From: Alistair Popple <alistair@popple•id.au>
To: Alexey Kardashevskiy <aik@ozlabs•ru>
Cc: linuxppc-dev@lists•ozlabs.org,
Benjamin Herrenschmidt <benh@kernel•crashing.org>,
Daniel Axtens <dja@axtens•net>,
David Gibson <david@gibson•dropbear.id.au>,
Gavin Shan <gwshan@linux•vnet.ibm.com>,
Paul Mackerras <paulus@samba•org>,
Russell Currey <ruscur@russell•cc>,
Alex Williamson <alex.williamson@redhat•com>
Subject: Re: [PATCH kernel 07/10] powerpc/powernv/npu: Rework TCE Kill handling
Date: Mon, 21 Mar 2016 17:50:35 +1100 [thread overview]
Message-ID: <3568229.mPg30sMOI8@new-mexico> (raw)
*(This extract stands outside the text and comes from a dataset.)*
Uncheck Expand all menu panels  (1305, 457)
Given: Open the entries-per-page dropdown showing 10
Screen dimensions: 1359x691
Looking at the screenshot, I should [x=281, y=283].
In-Reply-To: <1457504946-40649-8-git-send-email-aik@ozlabs.ru>
On Wed, 9 Mar 2016 17:29:03 Alexey Kardashevskiy wrote:
> The pnv_ioda_pe struct keeps an array of peers. At the moment it is only
> used to link GPU and NPU for 2 purposes:
>
> 1. Access NPU _quickly_ when configuring DMA for GPU - this was addressed
> in the previos patch by removing use of it as DMA setup is not what
> the kernel would constantly do.
This was implemented using peers[] because we had peers[] anyway to deal with
TCE cache invalidation. I agree there's no reason to keep it around solely for
speed.
> 2. Invalidate TCE cache for NPU when it is invalidated for GPU.
> GPU and NPU are in different PE. There is already a mechanism to
> attach multiple iommu_table_group to the same iommu_table (used for VFIO),
> we can reuse it here so does this patch.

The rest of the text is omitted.